To get a clearer understanding of her work, know that Armantrout’s background puts her in the middle of the Language movement in poetry. It’s experimental, often abstract and arbitrary, using words detached from their common meaning. As such, it opens up each poem to be interpreted by the reader, and each reading might produce a different interpretation.

A number of Armantrout’s poems use questions that give the reader a chance to provide answers. In “Hell” she asks:

What if
the wish to be precise
survives
the world of objects?

“Conjunctions” poses the question:

what if
pain
and only pain
can be
alone?

Then there’s “Object Permanence,” wondering:

What if displaying
our embarrassing flaws
won’t save us—

say being dead
but kittenish?

Object comes into play again in “Object Lessons,” a two-parter that starts out with a sentence that coaxed me to read and reread it:

That a memory,
caught and mounted

for permanent display,
is not much

like anything that happens
can’t be surprising.

Another way to grasp Armantrout’s creativity is to look no further than some of her titles, such as the simply-stated: “Say,” “Are,” “To,” and “So.”

“Are” is one of the poems I like best. In it she writes:

A pair of mockingbirds
on a wire, seining

the neighborhood
for sounds.
~
Apart from “is” and “are,”
verbs act out

metaphorically
~
Pen stopped, tip to page
for an instant

as if purpose
was ribbed,
~
striated
~
And even they

Yes, that’s the ending. It’s quite typical of the poems in this book to end with a puzzling set of words and no punctuation. So, does “they” refer to mockingbirds, or to shapes or clouds she mentions early on in the poem? Here again, I’m figuring it’s up to me to determine.

At times, her poetry is didactic, as in “The Emotional Life of Plants.” We can’t help but learn something, but she also poses a striking ending. The poem begins:

An exciton consists
of the escaped negative
(electron)
and the positive hole
it left behind.

After writing that the exciton: “must be left / strictly alone / so that it travels / all ways at once / going nowhere,” she concludes that “for the lonely, / direction is meaningless.”

Maybe I put too much credence in my own interpretation of “The Emotional Life of Plants” as I selected which lines to quote. But perhaps that’s the beauty of it.

Armantrout’s poetry is not without humor. A good example is found in “Design Elements,” when she writes: “

I like it
when the clouds

are retro—

puffs and dashes

of Morse code.

God’s faux messages,
all in fun.

In “Near,” she carries out her humor by writing about aliens not understanding our humor and about zombie decades.

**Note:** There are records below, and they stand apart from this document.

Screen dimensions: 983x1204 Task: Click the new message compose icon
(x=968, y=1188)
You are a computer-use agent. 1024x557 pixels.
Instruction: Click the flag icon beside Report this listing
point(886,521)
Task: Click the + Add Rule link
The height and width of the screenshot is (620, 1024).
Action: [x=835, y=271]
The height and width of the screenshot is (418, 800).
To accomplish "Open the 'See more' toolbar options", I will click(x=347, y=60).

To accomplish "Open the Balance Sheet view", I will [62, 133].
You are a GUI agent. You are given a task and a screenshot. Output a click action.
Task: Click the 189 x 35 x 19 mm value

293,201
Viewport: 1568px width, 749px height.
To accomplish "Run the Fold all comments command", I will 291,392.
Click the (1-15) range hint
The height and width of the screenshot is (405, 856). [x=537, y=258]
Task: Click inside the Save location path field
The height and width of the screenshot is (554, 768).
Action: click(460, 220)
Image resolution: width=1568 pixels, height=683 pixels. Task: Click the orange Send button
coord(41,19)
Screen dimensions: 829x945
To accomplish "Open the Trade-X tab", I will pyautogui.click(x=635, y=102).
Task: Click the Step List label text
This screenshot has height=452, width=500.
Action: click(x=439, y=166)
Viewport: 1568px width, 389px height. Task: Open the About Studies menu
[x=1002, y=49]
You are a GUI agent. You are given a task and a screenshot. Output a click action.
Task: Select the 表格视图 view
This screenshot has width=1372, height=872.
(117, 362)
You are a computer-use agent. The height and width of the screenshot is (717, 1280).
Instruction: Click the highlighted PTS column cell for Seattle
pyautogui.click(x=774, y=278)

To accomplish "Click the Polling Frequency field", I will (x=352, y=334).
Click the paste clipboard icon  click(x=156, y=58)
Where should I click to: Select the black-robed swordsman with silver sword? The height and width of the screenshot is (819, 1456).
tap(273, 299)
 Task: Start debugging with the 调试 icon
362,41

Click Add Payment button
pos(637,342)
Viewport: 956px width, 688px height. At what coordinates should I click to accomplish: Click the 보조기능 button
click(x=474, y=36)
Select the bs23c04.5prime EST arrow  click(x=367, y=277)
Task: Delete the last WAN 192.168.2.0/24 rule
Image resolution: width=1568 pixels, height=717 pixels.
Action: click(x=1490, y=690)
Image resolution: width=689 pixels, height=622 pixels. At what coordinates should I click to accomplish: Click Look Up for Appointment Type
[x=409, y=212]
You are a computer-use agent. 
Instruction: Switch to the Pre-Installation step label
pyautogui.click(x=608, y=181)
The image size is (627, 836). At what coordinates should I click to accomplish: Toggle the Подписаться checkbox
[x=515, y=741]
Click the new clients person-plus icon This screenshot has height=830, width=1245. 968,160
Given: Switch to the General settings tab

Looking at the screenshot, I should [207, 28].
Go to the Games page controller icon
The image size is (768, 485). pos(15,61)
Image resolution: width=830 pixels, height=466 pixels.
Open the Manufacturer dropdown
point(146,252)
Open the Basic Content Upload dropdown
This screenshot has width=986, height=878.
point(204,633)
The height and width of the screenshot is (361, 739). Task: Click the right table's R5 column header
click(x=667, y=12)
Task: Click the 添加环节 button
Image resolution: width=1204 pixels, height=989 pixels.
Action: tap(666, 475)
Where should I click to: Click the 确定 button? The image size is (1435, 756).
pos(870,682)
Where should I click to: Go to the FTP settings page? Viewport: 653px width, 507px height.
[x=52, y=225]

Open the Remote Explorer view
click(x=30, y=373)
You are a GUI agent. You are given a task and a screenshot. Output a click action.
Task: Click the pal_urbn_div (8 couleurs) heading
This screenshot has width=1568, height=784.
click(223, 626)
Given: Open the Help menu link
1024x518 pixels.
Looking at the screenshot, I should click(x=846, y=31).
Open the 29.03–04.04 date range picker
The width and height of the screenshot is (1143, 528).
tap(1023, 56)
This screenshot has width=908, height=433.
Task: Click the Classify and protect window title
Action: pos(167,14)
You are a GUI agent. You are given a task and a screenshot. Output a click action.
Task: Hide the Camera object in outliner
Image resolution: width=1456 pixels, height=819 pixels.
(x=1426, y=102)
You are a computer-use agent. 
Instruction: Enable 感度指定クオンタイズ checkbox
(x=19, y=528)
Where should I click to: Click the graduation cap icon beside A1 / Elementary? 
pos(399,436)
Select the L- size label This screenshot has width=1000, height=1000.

I was glad to see Armantrout address her own work in “Cottage Industry”:

My long career
in explaining
my career,

my way
of proceeding,

my careen.

She has had a dual career of teaching writing at the University of California, San Diego, and publishing many previous books of poetry. Regarding poetry and poets, she has this to say, from “Say”:

Says blogs, Facebook,
and Instagram
have replaced poetry as ways
of taking
the private public.

And pay attention to these words of advice in “Flux” when writing your own poetry:

Come on poets,
word it

till it’s yours
or no one’s

the way the clock
on my nightstand,

long hand
bonking the numbers
feverishly,

is no one’s

Armantrout’s poems in Wobble are short, and at a glance they look easy. They may be for some, but to get the full effect, settle into them. The results may vary, but does it matter? They test our curiosity in the best ways.